**Consigne**
Prolongez le texte sur les définitions des savoirs locaux en enchaînant directement après sa dernière phrase.

═════ Texte fourni ═════

Selon Warren (1993), les savoirs locaux représentent l'ensemble des connaissances acquises par une population locale à travers l'accumulation d'expériences et l'interprétation de l'environnement dans une culture donnée. Il comprend les idées, les expériences, les pratiques et les informations qui ont été soit générées localement ou soit produites en dehors de la communauté, mais qui ont été transformées par la population locale et incorporées à travers le temps aux conditions culturels agro-écologiques et socio-économiques locales.

D'après Hountondji (1994), qui souligne l'aspect culturel dans sa définition, le savoir local est une connaissance vécue par la société comme partie intégrante de son héritage. Le savoir local représente le reflet des facteurs agro-écologiques et socio-économiques emboités dans les préférences et traditions culturelles. Tout savoir local est donc relatif à une culture.

Selon la FAO (2005), qui propose une définition conceptuelle, les savoirs locaux sont un ensemble de faits liés au système de concepts, de croyances et de perceptions que les populations puisent dans le monde qui les entoure.

Briggs et Sharp (2003), précisent pour leur part que les savoirs locaux, comme tous les autres types de savoirs (scientifiques, techniques, etc.) sont dynamiques par nature. Il s'agit donc d'une accumulation des connaissances qui a essentiellement pour objectif de réagir à la

modification des conditions du milieu provoquées souvent par les changements des paramètres écologiques et humains (Hountondji, op.cit).

De ces différents points de vue nous pouvons retenir sur la base des éléments de cohérence, que fondamentalement les savoirs locaux sont :

-Fondés sur l'expérience ;

- Souvent testés au cours de siècles d'utilisation ;

- Adaptés à la culture et à l'environnement local ;

- Gravés dans les pratiques de la communauté, les institutions, les relations et les rituels ; - Détenus par les particuliers ou les communautés ;

- Dynamiques et en évolution permanente.

De toutes ces définitions, c'est celle de Warren (1993), qui sera retenue pour notre travail puisqu'elle prend explicitement en compte les savoirs étrangers qui peuvent s'incorporer au savoir local au cours du temps.

═════ Données fournies ═════

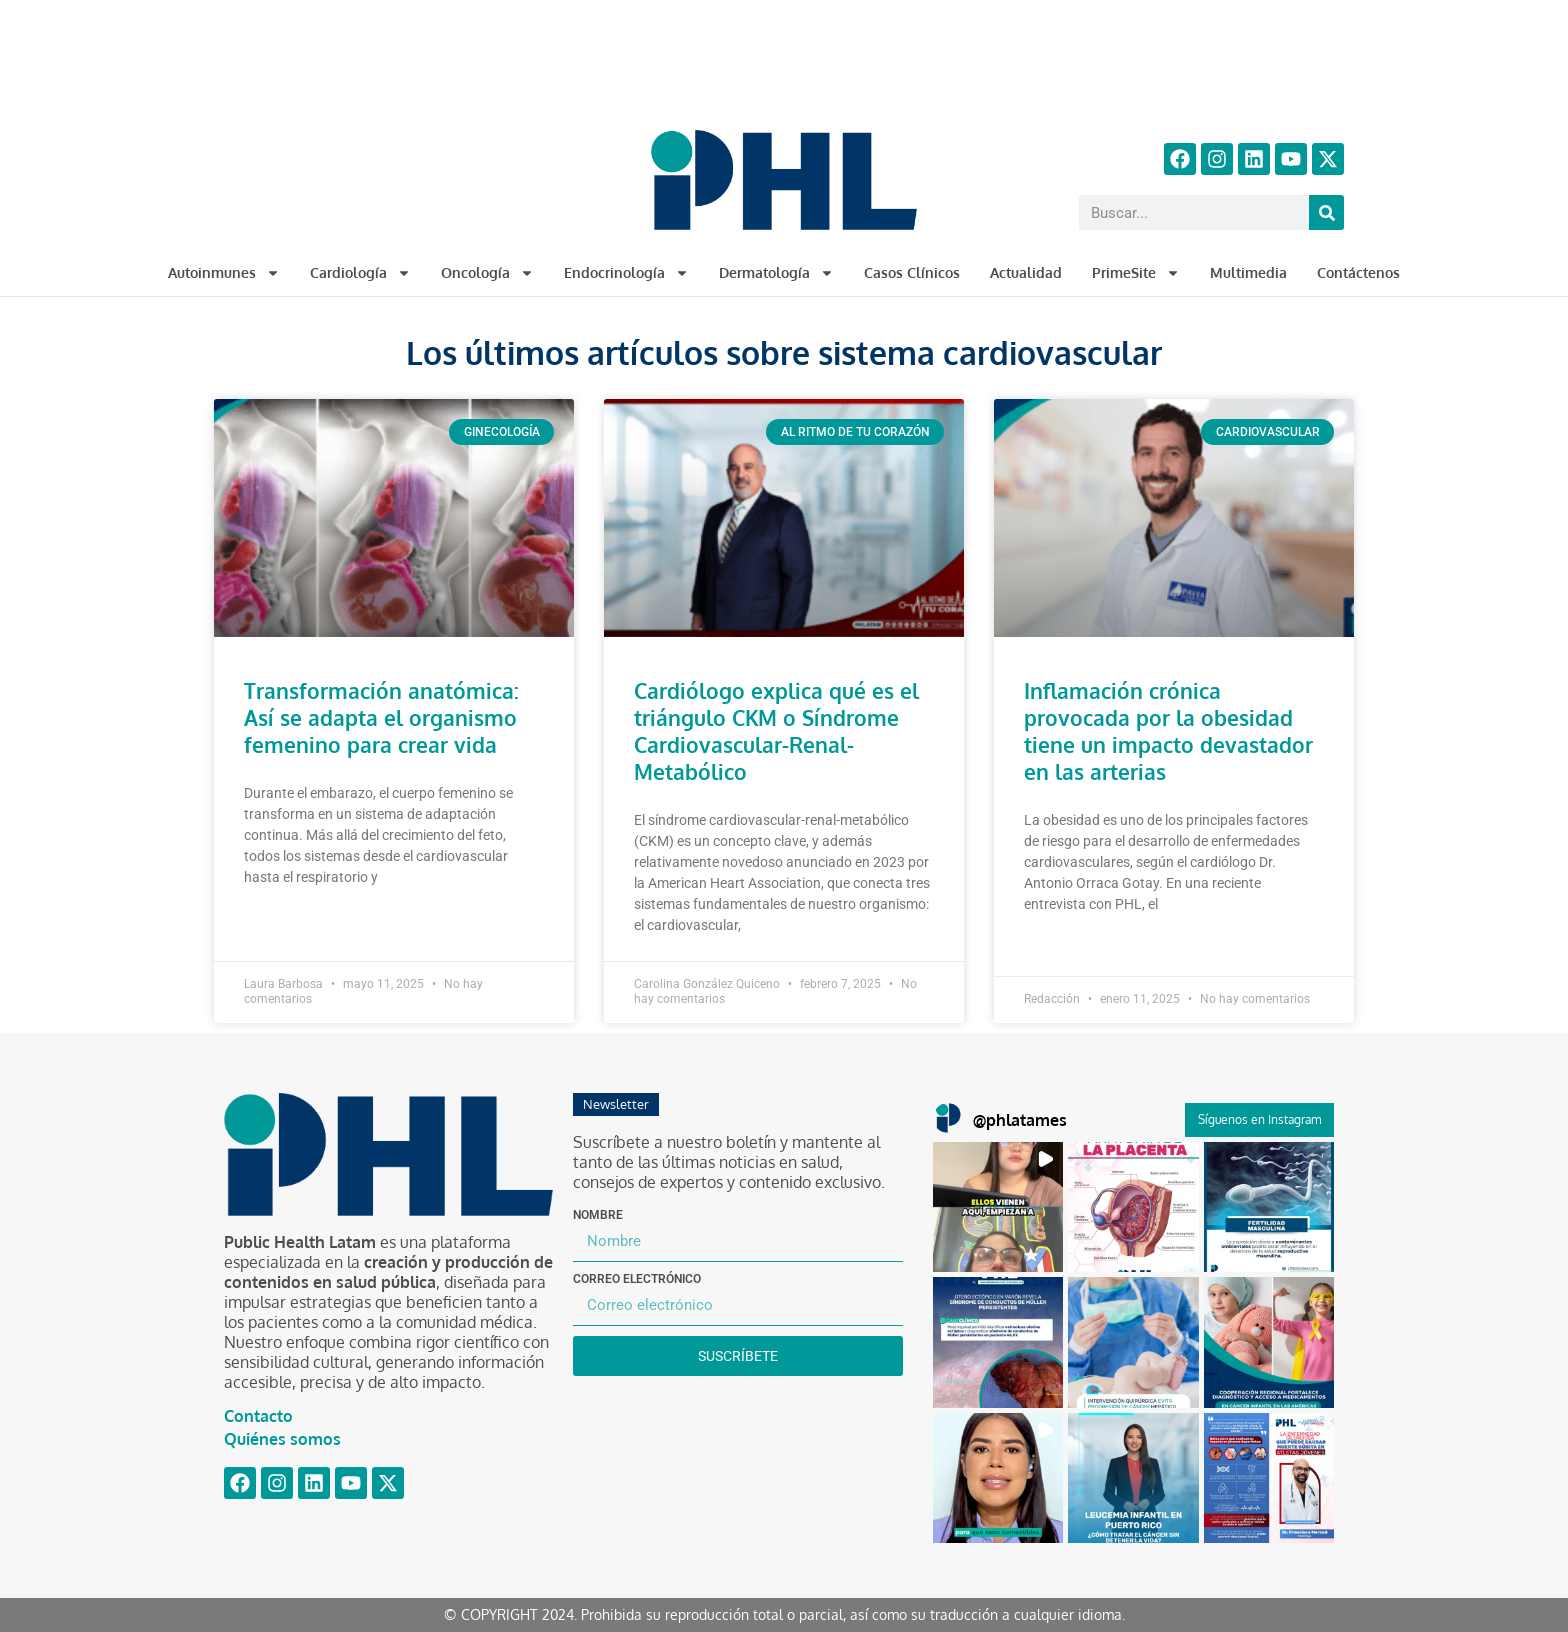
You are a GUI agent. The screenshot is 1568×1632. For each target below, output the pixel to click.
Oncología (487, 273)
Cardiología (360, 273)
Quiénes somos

═════

**Réponse attendue**
Bien que les savoirs locaux soient uniques pour chaque culture ou société ils ne sont pas uniformément répartis au sein de la communauté. A cet effet, une typologie des savoirs locaux nous est proposée par la FAO (op.cit). Elle identifie les trois (03) types de savoirs locaux suivants : le savoir commun, le savoir partagé et le savoir spécialisé.

Le savoir commun est détenu par la plupart des personnes au sein d'une communauté tandis que le savoir partagé est détenu par un bon nombre de membres de la communauté mais pas par tous, par exemple, les villageois qui élèvent des animaux domestiques en sauront plus sur l'élevage que ceux qui n'ont pas d'animaux. Le savoir spécialisé est détenu par quelques personnes qui ont reçu une formation spéciale ou un apprentissage.

Au sein d'une communauté locale, différents groupes de personnes détiennent donc, différents types de savoirs. Cependant, en fonction du type de savoir, la transmission s'effectue de façons différentes. Le savoir commun est intimement lié à la vie quotidienne de la population locale. Il n'a pas besoin de mécanismes spéciaux pour se transmettre. La transmission du savoir spécialisé et du savoir partagé représente un cas différent. Ici la transmission nécessite des mécanismes traditionnels et culturels spécifiques d'échanges d'informations. Ils peuvent être conservés et transmis oralement par les plus anciens ou les spécialistes.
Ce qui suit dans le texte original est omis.